Why Mother’s Matter… or do they?

 

After reading Vox’s Why Mother’s Matter and the ensuing comments, I’m left feeling not particularly hopeful about the state of affairs between the sexes.  It was the comments not Vox’s post that I found troubling.  A few women dared to post and were pretty much told to shut up, accused of “bitching” and trying to “shame” men (though there were some positive responses).  I thought the women’s responses, mostly agreeing with Vox but just adding their perspective, were reasonable.  In a nutshell: if you expect women to change, to return to more traditional ways and submit to men, you men had better change too.

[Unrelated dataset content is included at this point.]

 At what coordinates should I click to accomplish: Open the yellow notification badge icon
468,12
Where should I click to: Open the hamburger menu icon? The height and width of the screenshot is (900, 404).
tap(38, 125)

Vox affirms the importance of mothers, especially full-time mothers, in raising the next generation and being instrumental in fighting the culture war,  but many of the responses were apparently from angry, bitter men who hate women.  Men claim to be the rational, unemotional ones, but often come across as big crybabies and respond quite irrationally (and even emotionally, though it looks different from women’s emotion — newsflash: anger is an emotion too). They claim women are the needy ones, but whine about their needs and how they can’t get what they want out of life.  They feel justified in outlining what women are doing wrong and should change, but get all bent of of shape if a (gasp!) woman notes some ways men should change.  If you want to offer constructive criticism to the opposite sex, fine, but you better be able to take it too.

Our current cultural state, feminism, etc. has ruined things for BOTH sexes.  If you want to restore Western Civilization, stop making the opposite sex your enemy — that’s just playing into the feminist tactic to divide and conquer. Stop crying victim and refusing to recognize that women too are victims in this.  And if you’re a man who says this isn’t true and that men have been the worse victims and that a woman can’t possibly understand what’s it like to be a man in this world today, well, maybe, but what makes you think you have a clue about what it’s like to be a woman now?  There’s a reason men are sterotypically seen as clueless about women.

I’ve recently been thinking about humility and how lack of it contributes to many of the problems in our society and specifically, how it affects women.  Lack of humility leads to women resisting being put in a “lower” position to men and the idea of submitting to or serving a man in any way.  Hierarchy is seen as evil.  Part of this is feminist indoctrination of course, that even the most conservatively raised woman has picked up from the surrounding culture to some extent.  But it also stems from the desire to be special or important (and who doesn’t want to feel this way at least sometimes?).  Everyone seems to want to be a leader, an achiever, to accomplish great things.  No one wants to serve or admit that they’re not as good as someone else.  No one just wants to wash the dishes and change diapers — things that on the surface accomplish nothing of lasting value and have to be done over and over again — and never hear a word of affirmation.

Being told that one is only fit for lowly things isn’t exactly a charming proposition.  Men who reject feminist women and want a meek, little wife, but complain about women as stupid bitches who must be put in their place are idiots.  Who would want to sign up for a life full of drudgery, be considered unimportant, and get to be, not a life-partner or equal companion, but little more than a dumb slave?  You want women to return to traditional ways?  You better make it sound more attractive than the fantasy of power and success held out by feminists.

There has to be a benefit for women to giving up their freedom and independence, and let’s be honest, a woman today is taking as big risk on today’s men as a man is taking on today’s women (statistics aside about women initiating more divorces – they might be the instigator but they’ve just ruined their own lives too).  Pretty much everyone is damaged goods in some way and no one wants to get hurt.  If today’s women have been trained to be over-critical of men and have too-high, unrealistic expectations of men and marriage, today’s men aren’t exactly the most attractive, paragons of virtue either, not exactly the kind of strong men who would inspire life-long devotion and submission.

If you men want to be served and submitted to, you have to offer something in return, and yes that includes fidelity, security, and at least a little affection.  Sensible women will settle for less than perfection (a lot less); they’ll give up ideas of romance or having a soul mate or even a good friend in their spouse — and considering the lies woman have been led to believe, think what a hard pill that is to swallow.  Even for women who aren’t so sensible, is it really all their fault that they’ve been fed a pack of lies all their lives?  There are plenty of women who “wake up” and realize this.  I’d say a little humility on all sides could help, starting with not demonizing the other.

Having the sexes at each other’s throats isn’t the way to ensure the survival of Western Civilization.  Vox is on the right track to recognize the importance of mothers and give them a little credit for the hard work they do.  Some of his commenters however have got it all wrong.  The relationship between the sexes is so messed up I don’t know how to fix it —  but I’m only woman after all, what would I know?